==== PROVIDED PASSAGE
It was with that same group that Clay reunited recently, three years on, when she took the stage at New York’s Rockwood club in mid-October for an intimate 40-minute set. Two of the three Haim sisters, Este (a friend of Clay, visiting from Los Angeles) and Alana, observed from the back of the bar, heads bobbing along appreciatively. The band picked out a few buoyant chords, breaking into a laid-back rhythm while their frontwoman waited in the wings for her moment.

Then, clad in a yellow brocade suit, her purple hair vivid under the stage lights, she stepped onto the stage and broke into her new single “Follow Me Down,” which premieres exclusively on W, below. The smooth, chill track is based on the Sirens of Greek mythology — “beautiful, female water creatures that lured the sailors in their boats to their watery death,” she told me over dim sum later that week. But, at its heart, it’s about casting off your inhibitions, delving into a place where fears and daily stresses can’t follow. “It’s very much an escapism song,” she added.

The 22-year-old musician pulls inspiration from anywhere and everywhere: “I’m trying to open up my creative pores to just letting whatever wants to influence me, influence me,” she said. “My songwriting has grown exponentially when I stopped being like, ‘Okay, I have to write verse, chorus, bridge, verse, chorus.’”

It was a few days after the Rockwood show, and we were besieged by the arrival of tray after tray of plump dumplings and something called an “OG egg roll.” In person, Clay, in a neon chartreuse top and iridescent skirt (both thrifted), is playful and gregarious, much like her stage persona. She’s always the last girl on the dance floor; she described her facial expressions as “stretchy,” going from stoic to cartoonish in an instant.
========
- _WRITTEN INSTRUCTION 1_:
In the article about Clay, what is the single "Follow Me Down" based on?
- _WRITTEN INSTRUCTION 2_:
Reproduce the part of the article about Clay starting with "It was with" and going on through "for her moment.".
The data after this point has no connection to the article about Clay.
==== DATASET CONTENT
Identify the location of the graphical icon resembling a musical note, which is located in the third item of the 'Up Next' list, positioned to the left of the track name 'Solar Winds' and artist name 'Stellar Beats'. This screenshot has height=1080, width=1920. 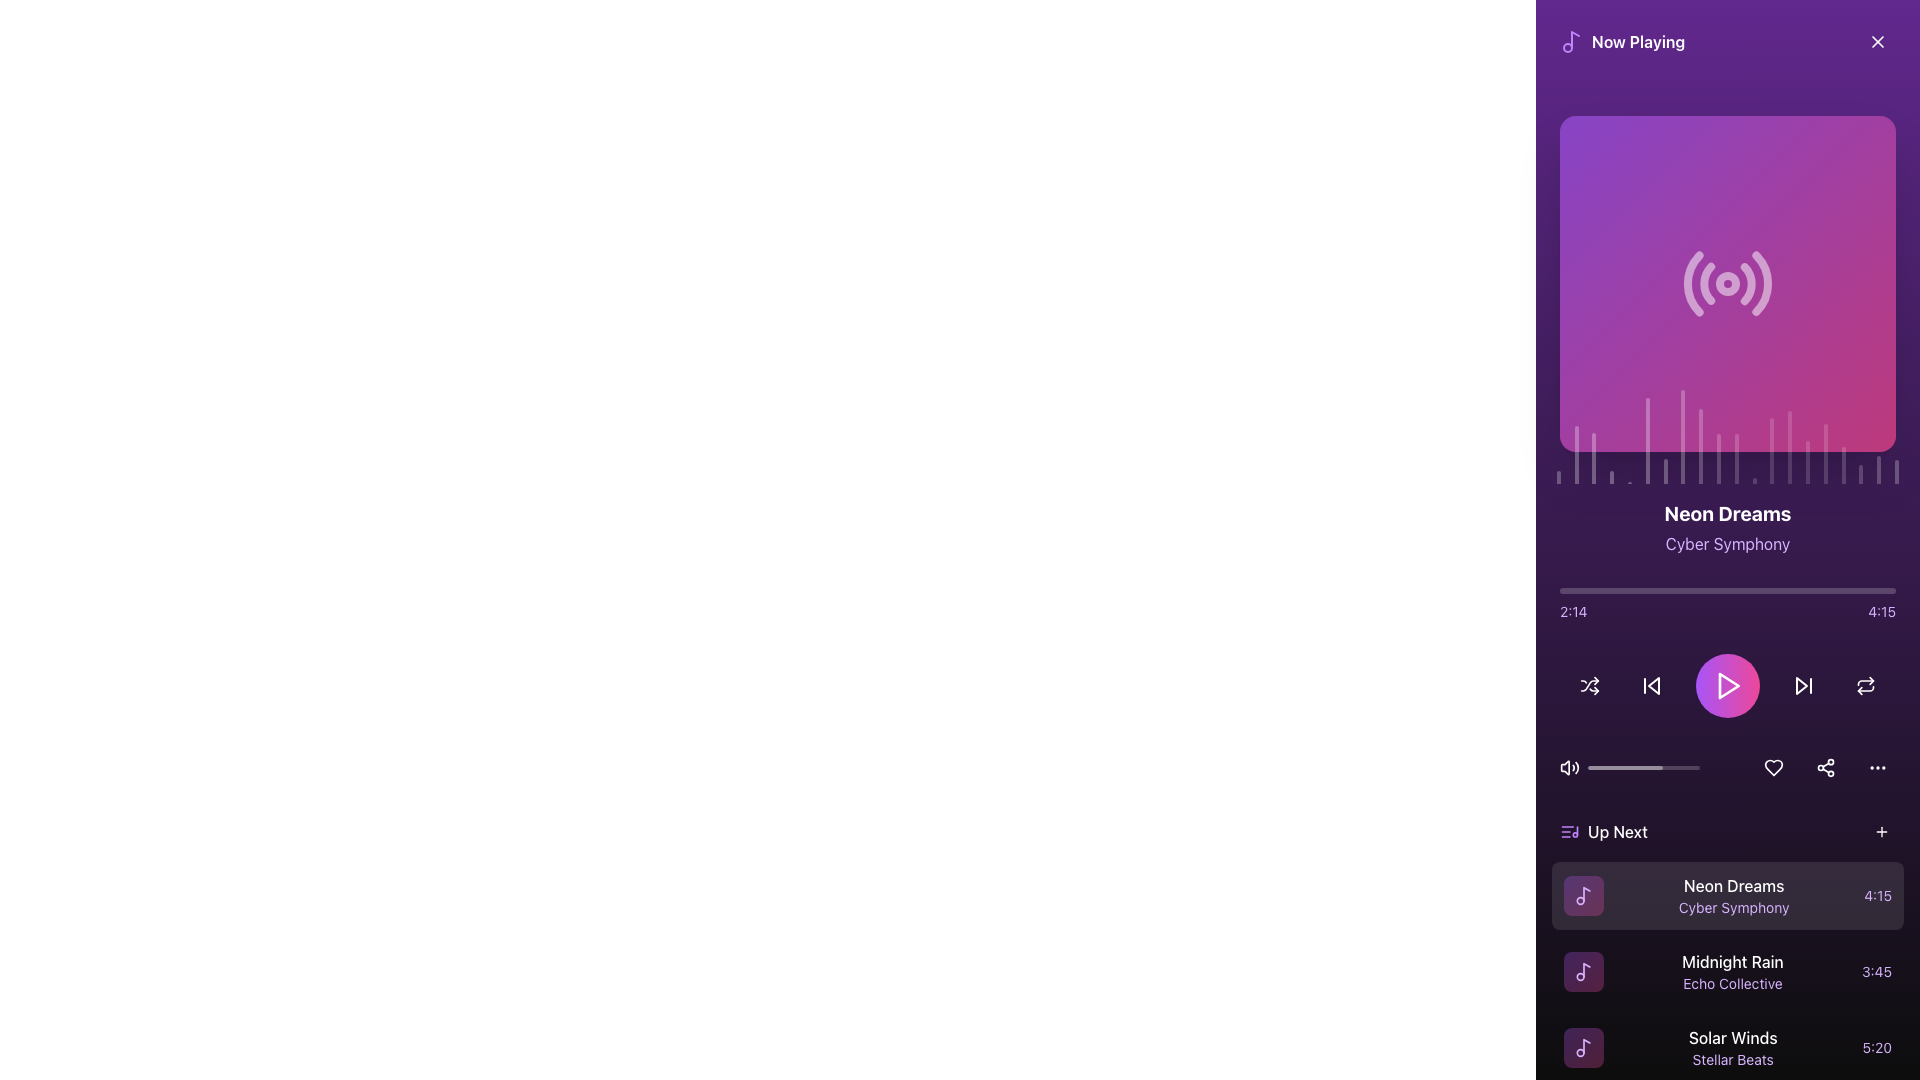
(1583, 1047).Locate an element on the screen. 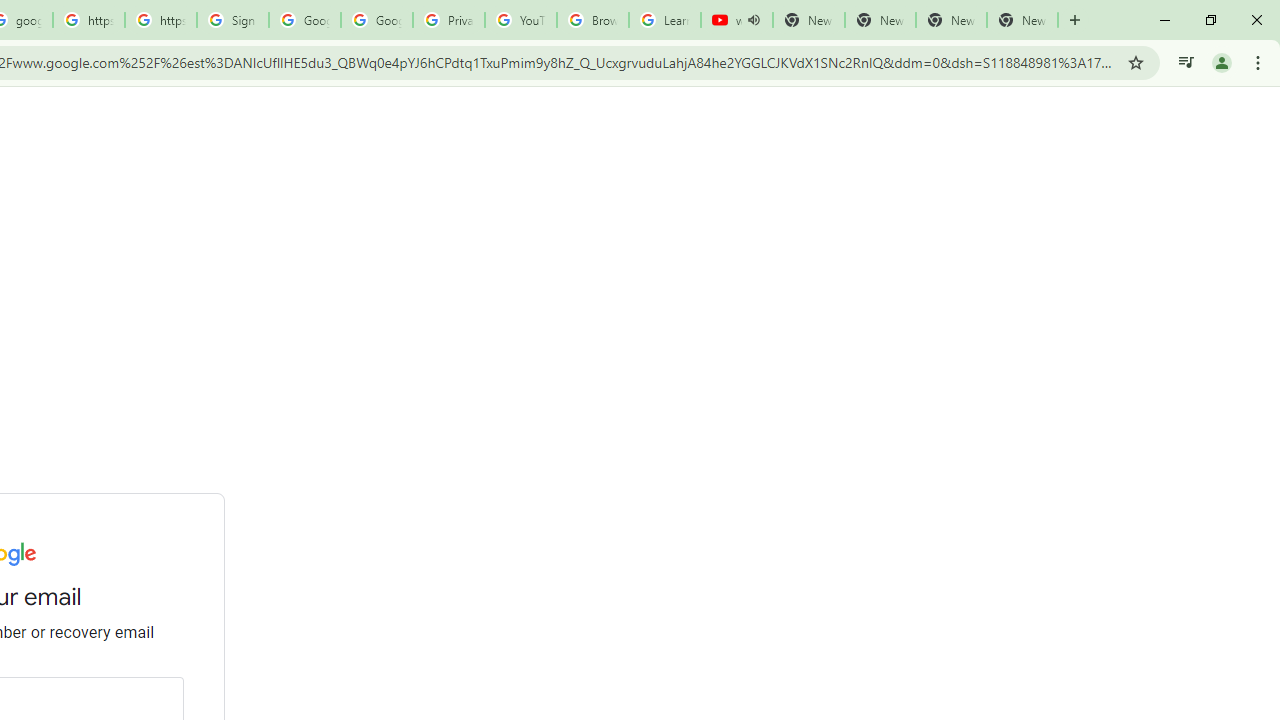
========
- _RIGHT ANSWER 1_:
The Sirens of Greek mythology.

- _RIGHT ANSWER 2_:
It was with that same group that Clay reunited recently, three years on, when she took the stage at New York’s Rockwood club in mid-October for an intimate 40-minute set. Two of the three Haim sisters, Este (a friend of Clay, visiting from Los Angeles) and Alana, observed from the back of the bar, heads bobbing along appreciatively. The band picked out a few buoyant chords, breaking into a laid-back rhythm while their frontwoman waited in the wings for her moment.